Non si parla di altro da due anni a questa parte. Non vi è trasmissione che non abbia tra i suoi ospiti un virologo. Siamo diventati dei veri esperti , ci destreggiamo tra una variante e un’altra con la disinvoltura di un professore di virologia dell’Università. Il nostro sorriso è stato sostituito dalle mascherine, il concetto di dose che prima apparteneva al mondo dei tossici, ce lo siamo ripresi e adesso sfoggiamo con sprezzante orgoglio la terza dose.

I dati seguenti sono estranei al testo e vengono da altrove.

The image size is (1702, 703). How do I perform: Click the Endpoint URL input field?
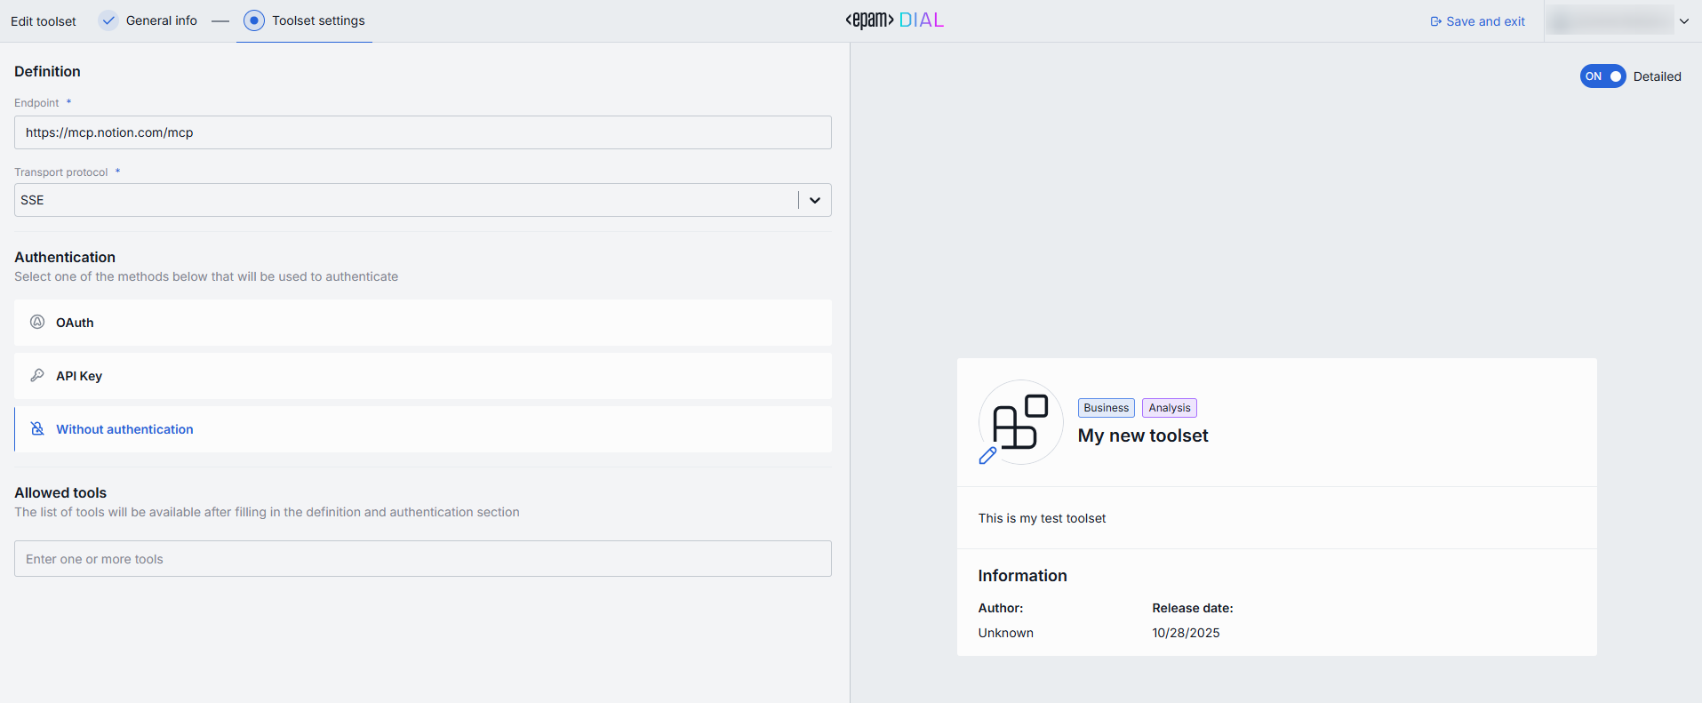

Stiamo tutti con la testa in su ad aspettare il picco per poi vedere scendere quella linea colorata che sta ad indicare non si sa che cosa. Ma detto questo , al netto di omicron delle centinaia di migliaia di positivi che ritroviamo anche sul pianerottolo di casa nostra , al netto che siamo noi stessi positivi sullo stesso pianerottolo, la domanda è: cosa ne sarà di noi? Come ne usciremo da questa pandemia che sembra non finire più? Cosa troveremo sugli scaffali delle attività oramai chiuse da troppo tempo? Quando torneremo a porteci stringere la mano e scambiarci un bacio? La preoccupazione di una economia non più in ginocchio , ma collassata per terra sembra essere sotto gli occhi di tutti.
Probabilmente alcune saracinesche non si alzeranno più, mentre altre continueranno ad abbassarsi. Questa volta non è stato necessario alcun lock down per farci rimanere a casa. E’ bastata la paura di essere contagiati . Le città , i paesi diventano come nei film il giorno dopo, quando per strada non vi è nessuno se non cadaveri. Nel nostro caso i cadaveri sono le insegne spente e le saracinesche chiuse. Paradossalmente i giornali titolano che i 100 uomini più ricchi al mondo durante il covid sono diventai ancora più ricchi e di pari passo la povertà è aumentata anche in quelle classi sociali che sembravano essere immuni al fenomeno.
L’aspetto più drammatico di tutta questa vicenda è la prospettiva, la mancanza di prospettiva, la perdita di una visione, di un qualsiasi progetto che ogni essere umano ha il diritto di avere , un progetto su cui credere, investire, lavorare.
Forse sarebbe il caso di smettere di invitare virologhi e iniziare a invitare nelle trasmissioni tv, visionari, psicologi, progettisti, sperimentatori, inventori, fantasisti, e magari narratori di barzellette . Quella mascherina, quella maledetta mascherina sarà vero che ci protegge ma è anche vero che ci ha rubato il sorriso.
Ho visto un film uno di questi giorni, uno delle centinaia viste durante questa pandemia , si intitola SongBird, racconta del mondo durante il Covid, durante il covid 23 , e pur essendo un film quasi fantascientifico, l’ho trovato talmente reale da rivederci molti tratti di questa vita che stiamo vivendo.
Vi è un minimo comun denominatore che in qualche modo ci accomuna tutti: una strana tristezza, una velata malinconia di quelle cose , di tutte quelle cose che ci sembravano così scontate, intoccabili, tanto semplici quanto preziose, quella fiducia ora sostituita dalla diffidenza, quel metterci in guardia al rumore di un colpo di tosse , l’allontanarci da un amico che fa uno stranuto. Sembra tutto così surreale, ma surreale non è. Non credo che sia necessaria un ‘altra variante per fare più danno di quello che si è già fatto. Di una cosa sono sicuro, che ci vorrà del tempo magari molto tempo, ma l’uomo, l’essere umato tornerà a riappropriarsi della sua vita, della sua normalità, del suo sorriso.